UK budget hotels offer five star performance as investors compete for long leases, says IPD
Turmoil across the conventional property sectors in the UK has seen increased diversification amongst investors, which drove hotels returns to 10.4 per cent in 2011.
In comparison the UK commercial property sector returned 7.8 per cent.
Many existing leases on budget hotels are 20 years or longer, with a fixed inflation linked rent review every five years. With no voids or vacancies, such long term income characteristics are becoming increasingly rare and therefore valuable in the current market.
Competition amongst UK investors for prime leased hotels in major UK cities remains strong, according to Graham Craggs, Jones Lang LaSalle Hotels. The research, commissioned by AXA Real Estate, HVS, Invesco Real Estate and Jones Lang LaSalle Hotels, shows EMEA hotel transaction volumes reached an impressive EUR8.6bn in 2011, a 10 per cent increase on 2010.
Ongoing bank disposals, along with ambitious expansion plans from key UK budget players, such as Travelodge and Premier Inn, have further tempted investors.

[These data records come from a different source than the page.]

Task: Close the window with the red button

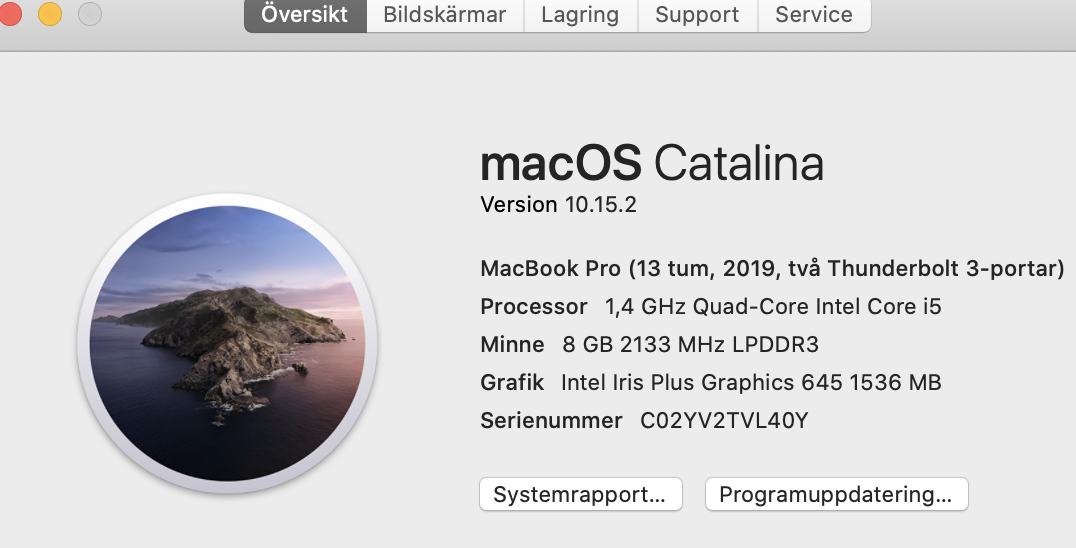Action: 9,14
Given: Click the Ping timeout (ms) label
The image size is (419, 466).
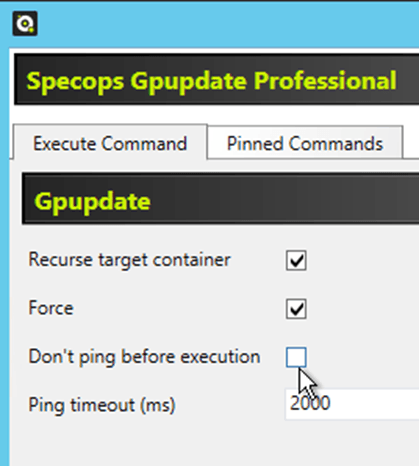Looking at the screenshot, I should coord(102,405).
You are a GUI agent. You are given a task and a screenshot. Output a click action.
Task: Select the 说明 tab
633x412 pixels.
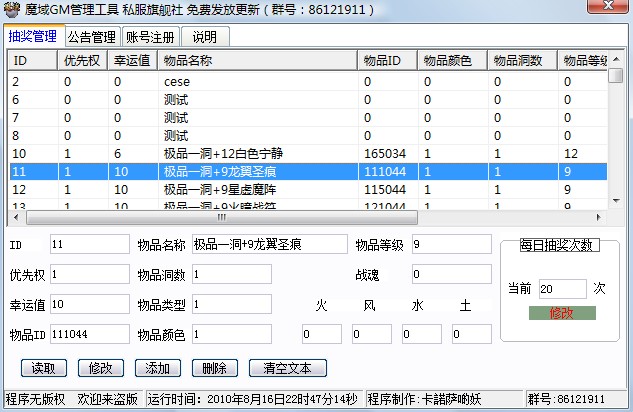tap(204, 38)
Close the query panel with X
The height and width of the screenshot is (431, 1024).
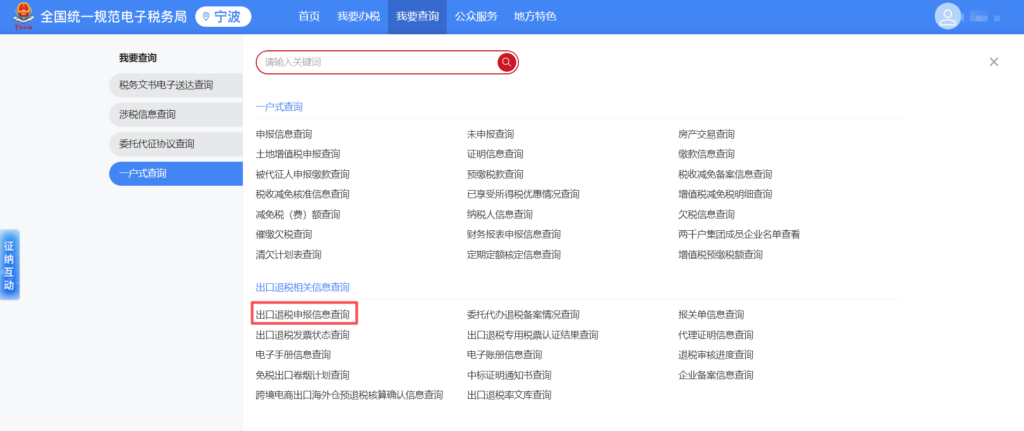(x=993, y=62)
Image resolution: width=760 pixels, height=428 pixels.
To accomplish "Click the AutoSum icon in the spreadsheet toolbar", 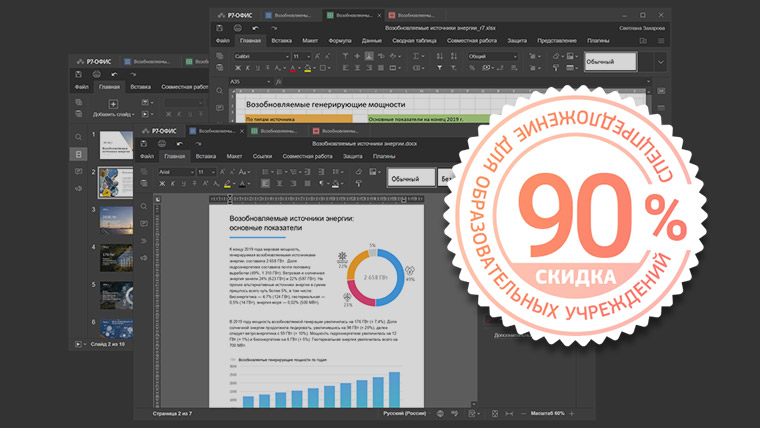I will [x=418, y=56].
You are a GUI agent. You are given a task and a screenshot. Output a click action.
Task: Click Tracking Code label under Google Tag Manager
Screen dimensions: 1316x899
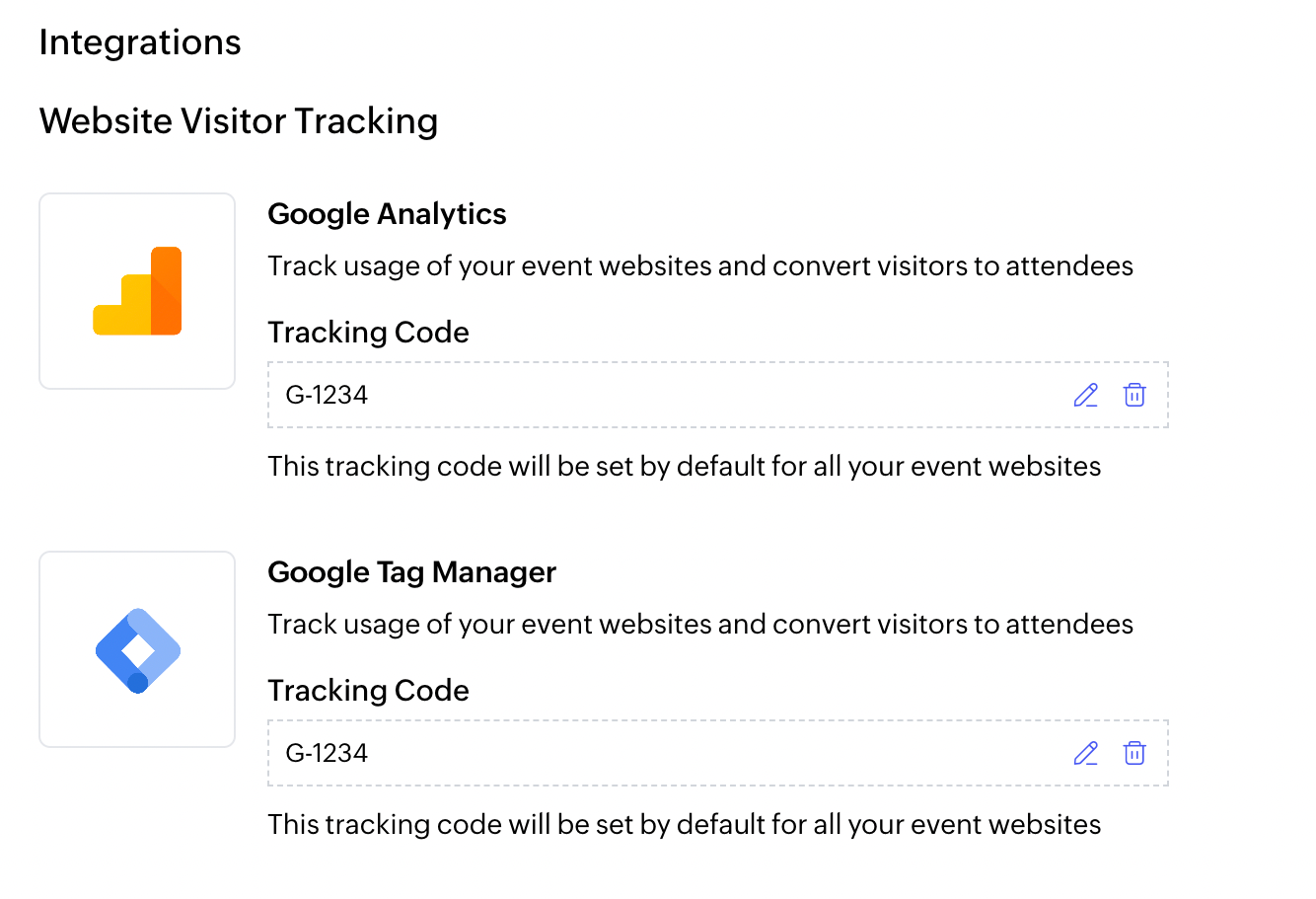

Budget hotels returned 10.3 per cent in 2011, compared to the 8.6 per cent delivered by luxury hotels, according to the IPD Pan-European Hotel Performance Report. Fixed rent leases returned 11.0 per cent, and variable leases 9.2 per cent.
However, some new operators are opting to sign up to hybrid and variable leases, which allow more flexibility for operators and landlords, and less chance of unaffordable rental repayments.
Tim Smith at HVS says: “The strong performance of the UK overall is in part due to the continuing popularity of London and partly as a result of the growth of the limited service sector. However new arrivals to the UK demonstrate the continuing dynamic attraction of the country to operators and investors.”
Greg Mansell at IPD adds: “Austerity cuts in various European nations will be a key factor in performance moving forward. It remains to be seen whether economic weakness in Italy and Spain, two important hotel markets, will translate into continued pricing corrections within their respective markets.”